Recently I found myself eating lunch with a group of people who all talked at each other. Do you know what I mean? "I did this and this." "Well, I do this and this." "Oh, I think this and this." The conversation jumped to each individuals' thoughts but there was no pause to digest the previous speaker's words, no questions, no digging deeper.
I sat mostly mute as there wasn't much room in the conversation for a contemplative introvert like myself. My thoughts need to be tasted on my tongue before I speak. If not given the proper time to taste, my words will instead be swallowed.
In my life, I've spent far too much time wishing to be what I am not. What a tragedy, telling God that he did something wrong by yearning to be someone else. When I accept myself as is, I am freed to live as a creation celebrating the Creator.
And so, God taught me something through this lunch conversation. I may not be
the life of the party, the most dynamic storyteller, the person who
keeps the group laughing, but I am a listener. God has created me to listen.

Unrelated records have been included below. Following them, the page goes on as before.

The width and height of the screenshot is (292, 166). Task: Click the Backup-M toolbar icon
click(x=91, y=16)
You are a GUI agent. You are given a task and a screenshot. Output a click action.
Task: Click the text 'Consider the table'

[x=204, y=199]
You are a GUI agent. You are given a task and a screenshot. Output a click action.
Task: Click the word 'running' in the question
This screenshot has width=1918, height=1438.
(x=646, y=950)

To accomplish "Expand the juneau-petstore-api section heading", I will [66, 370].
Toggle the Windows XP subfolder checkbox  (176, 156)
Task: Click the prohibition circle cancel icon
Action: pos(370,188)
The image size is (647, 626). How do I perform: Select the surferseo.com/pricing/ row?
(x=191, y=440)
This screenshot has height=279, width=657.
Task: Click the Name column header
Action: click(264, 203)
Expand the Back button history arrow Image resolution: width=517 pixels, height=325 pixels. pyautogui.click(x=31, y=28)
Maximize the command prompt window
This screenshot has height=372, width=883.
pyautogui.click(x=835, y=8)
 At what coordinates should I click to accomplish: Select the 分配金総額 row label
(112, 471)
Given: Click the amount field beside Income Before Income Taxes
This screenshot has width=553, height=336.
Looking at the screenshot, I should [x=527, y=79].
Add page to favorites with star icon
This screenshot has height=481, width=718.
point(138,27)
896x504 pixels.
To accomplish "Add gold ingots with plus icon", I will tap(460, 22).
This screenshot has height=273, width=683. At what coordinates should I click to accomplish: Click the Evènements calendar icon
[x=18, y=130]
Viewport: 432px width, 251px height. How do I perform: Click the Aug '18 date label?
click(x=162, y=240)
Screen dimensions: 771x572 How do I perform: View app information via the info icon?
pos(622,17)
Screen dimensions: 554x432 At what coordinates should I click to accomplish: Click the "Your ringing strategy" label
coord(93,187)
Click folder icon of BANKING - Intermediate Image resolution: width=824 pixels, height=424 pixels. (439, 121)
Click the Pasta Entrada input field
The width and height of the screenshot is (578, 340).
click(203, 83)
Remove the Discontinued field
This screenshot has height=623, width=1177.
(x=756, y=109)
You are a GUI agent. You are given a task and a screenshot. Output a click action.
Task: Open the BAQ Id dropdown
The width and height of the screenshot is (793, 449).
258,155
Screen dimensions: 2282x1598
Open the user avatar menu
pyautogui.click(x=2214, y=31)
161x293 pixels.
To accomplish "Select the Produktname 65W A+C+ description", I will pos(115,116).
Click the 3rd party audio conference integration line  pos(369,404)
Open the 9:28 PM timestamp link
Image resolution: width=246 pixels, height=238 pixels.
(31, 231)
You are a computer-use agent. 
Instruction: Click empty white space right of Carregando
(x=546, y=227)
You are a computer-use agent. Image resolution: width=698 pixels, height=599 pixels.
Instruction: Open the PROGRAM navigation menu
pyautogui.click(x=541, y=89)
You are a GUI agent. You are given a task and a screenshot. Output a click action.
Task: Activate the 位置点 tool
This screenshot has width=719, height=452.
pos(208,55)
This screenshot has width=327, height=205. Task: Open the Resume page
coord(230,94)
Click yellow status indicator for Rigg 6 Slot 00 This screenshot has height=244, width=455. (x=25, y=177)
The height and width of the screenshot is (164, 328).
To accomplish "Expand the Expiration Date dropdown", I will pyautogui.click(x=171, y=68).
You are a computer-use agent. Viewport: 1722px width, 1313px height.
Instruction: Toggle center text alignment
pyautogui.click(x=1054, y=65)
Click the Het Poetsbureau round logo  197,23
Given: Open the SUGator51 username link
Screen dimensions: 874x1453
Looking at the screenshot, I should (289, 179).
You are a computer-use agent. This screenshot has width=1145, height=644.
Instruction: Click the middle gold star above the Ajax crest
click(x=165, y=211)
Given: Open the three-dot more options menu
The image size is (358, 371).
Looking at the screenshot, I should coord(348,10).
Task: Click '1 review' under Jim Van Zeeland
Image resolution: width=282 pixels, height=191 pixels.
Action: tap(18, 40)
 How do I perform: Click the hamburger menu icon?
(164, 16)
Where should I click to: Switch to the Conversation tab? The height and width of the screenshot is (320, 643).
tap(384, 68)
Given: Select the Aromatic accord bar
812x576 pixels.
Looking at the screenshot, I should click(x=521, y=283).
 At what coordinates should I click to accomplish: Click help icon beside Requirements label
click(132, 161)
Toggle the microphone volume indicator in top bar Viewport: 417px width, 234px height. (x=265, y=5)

Even as this truth has settled in my bones, I can see room for improvement. I am still guilty of just waiting for the person to finish what they are saying so I can stack my own comments on top. I nod and smile even when I stopped listening ten minutes ago. I interrupt and talk over. I hold back. I choose not to invest, not to be vulnerable, not to listen. Not to live as God intended me to.
I want to be like the people I treasure so dearly in my own life. The kind that create a safe environment for me to speak and be heard. Because isn't that what we all want? To speak and be heard. To be known, truly known, and still accepted.